Thought for Today
If one never were to experience this
dark night of the soul,
one’s compassion
really would be limited.
One may have a belief,
‘I can be compassionate
with that which is light
and beautiful and loving
in myself and others’
but one has never tested it
to see if
one can also extend that compassion,
even to the utmost of darkness.
~ Aaron
This morning I did something I rarely do. I followed a link and read an article after the headline caught my attention: Deadliest place in America: They shrugged off the pandemic, then their family and friends started dying.
Dinkel says too many people are refusing to do their part to protect the elderly from COVID-19.
“To sit there and say they are old that they will die of something,” she says, “Well, they wouldn’t have died of the flu. My dad wouldn’t have been in the hospital for a month if this was the flu.”
Despite the efforts of local public health officials and experts, many residents aren’t taking the deadly pandemic seriously. Bearded farmers stride defiantly down Main Street past signs requiring them to wear masks. School is still in session and churches are open. Someone threatened to blow up the home of a pro-mask county commissioner.

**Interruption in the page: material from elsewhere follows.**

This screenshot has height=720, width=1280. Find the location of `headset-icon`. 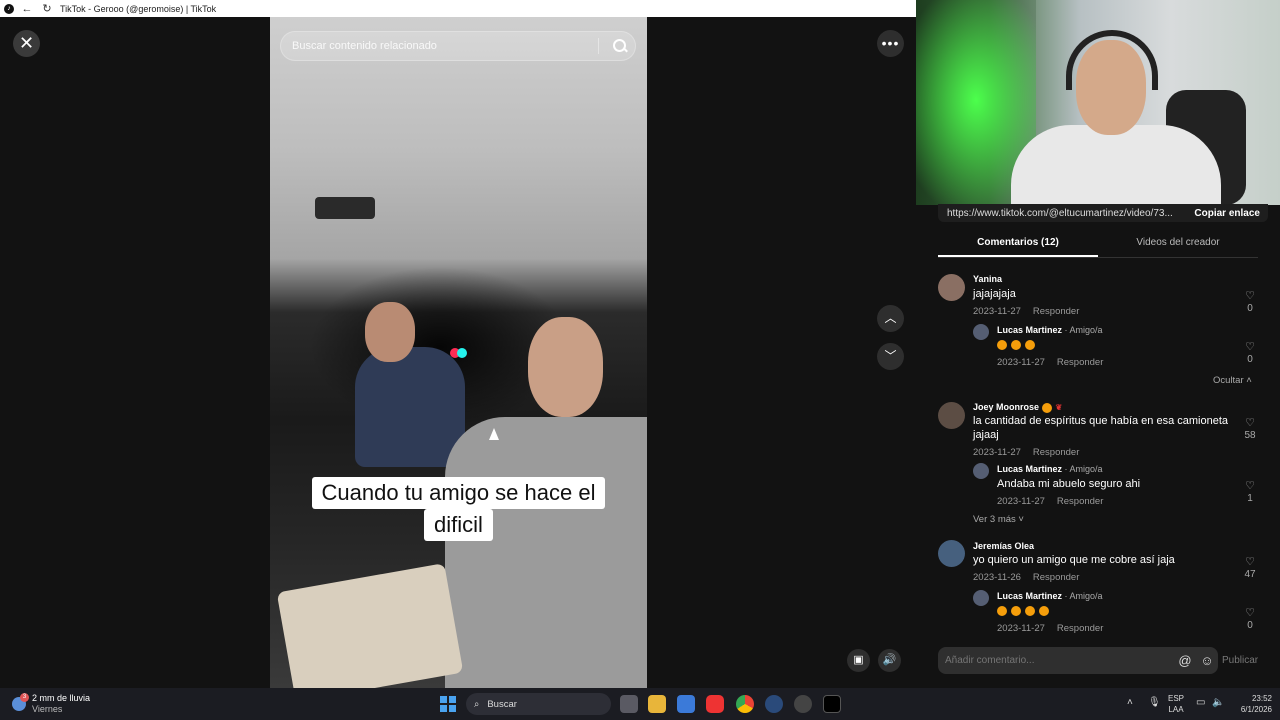

headset-icon is located at coordinates (1112, 60).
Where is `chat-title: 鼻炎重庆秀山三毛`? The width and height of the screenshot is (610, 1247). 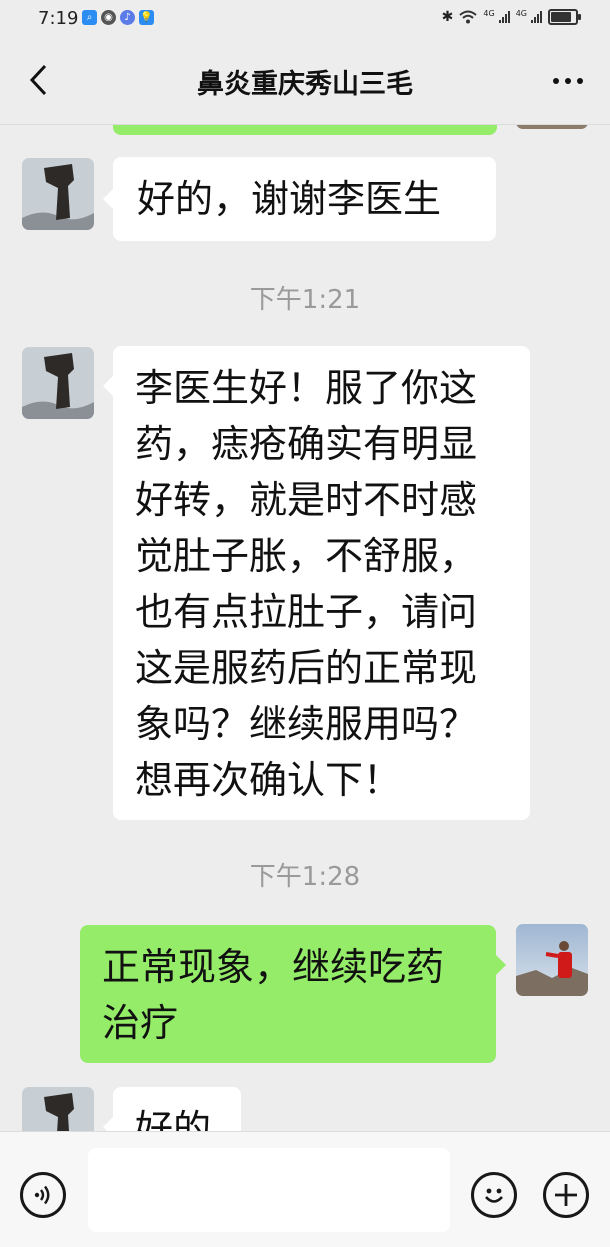
chat-title: 鼻炎重庆秀山三毛 is located at coordinates (305, 84).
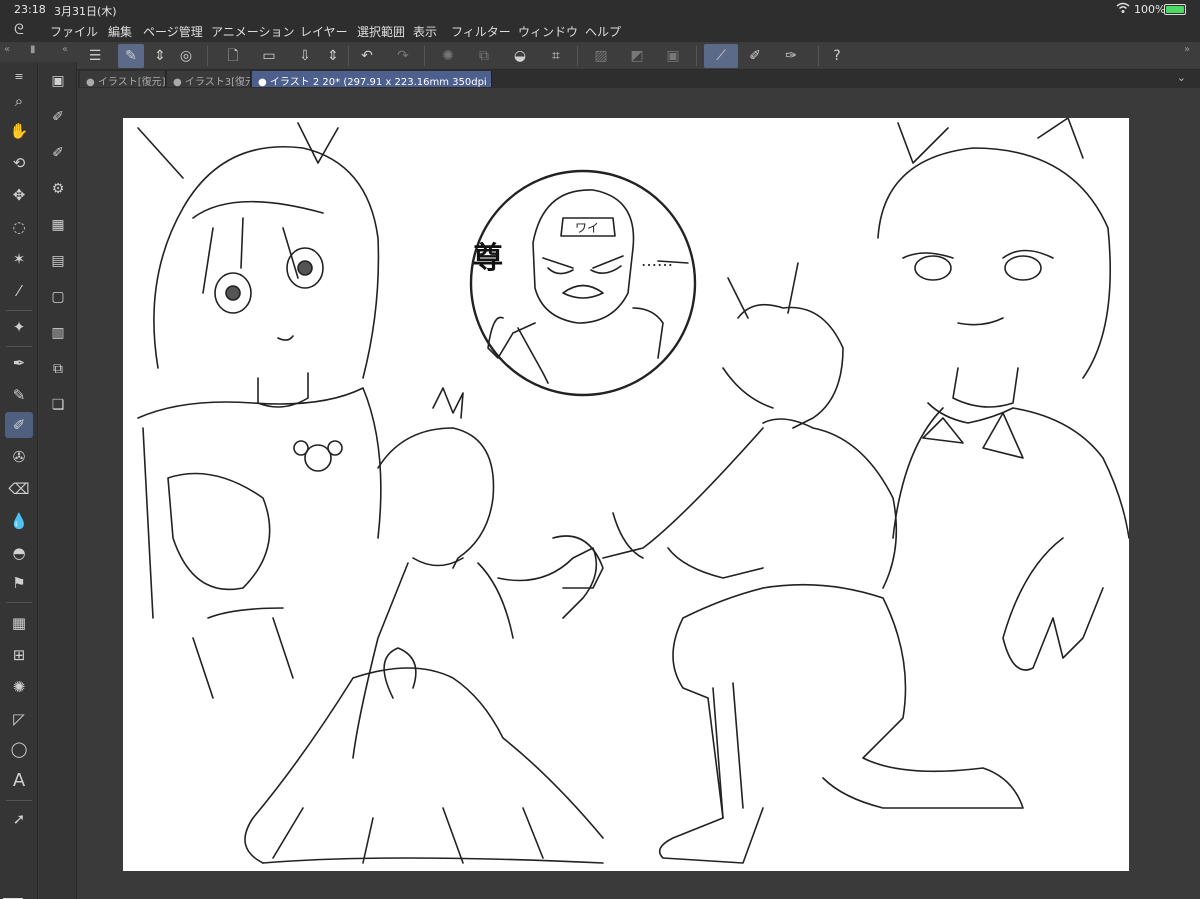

Nicholson, the ambulance worker, is also co-owner of a restaurant and brewery on Main Street, and she’s had customers swear they’ll never come back after she reminded them to wear a mask when picking up food. She doesn’t want to wade into the middle of a political dispute. She just wants her neighbors to live.
But this post is not about COVID-19, even though four of our high-school classmates died of the coronavirus in just one week at home.
This post is about how mindfulness is like a bird — both need two wings to fly. The two wings of mindfulness are wisdom (clear seeing) and compassion.
Compassion is a result of seeing life’s experience clearly, therefore not everyone’s experience generates compassion. Life’s experiences reveal our world view.
The people in the deadliest place in America justify not wearing masks by saying the people who are dying are old, and people die in God’s time. The kernel of truth in not only toxic, it is deadly.
Sunday morning I went to the only grocery store here on the island. I had read “masks required” on the ad, and I checked out the website of the company to read the same thing. “Masks required” was also on the entry doors. However, customers were coming in and shopping and getting service without a mask.
Numbers in this small community on the south end of the island are climbing, yet, the Ragged Ass Saloon still hosts live music and welcomes wall-to-wall (if you can use that term about a parking lot) patrons not wearing masks or maintaining safe distancing.
As human beings, we all try our best to bring about a world based on kindness and compassion. What seems to go wrong, however, is that what I want, what I personally would like, becomes more important than the benefit of the whole community.
Yes, death will come to each of us. That is not failure. The bloom is the bud’s undoing…
We are capable of spreading our wings and soaring to the heights of wisdom and compassion.
As the Buddha said, “If it were not possible, I would not ask you to do it.”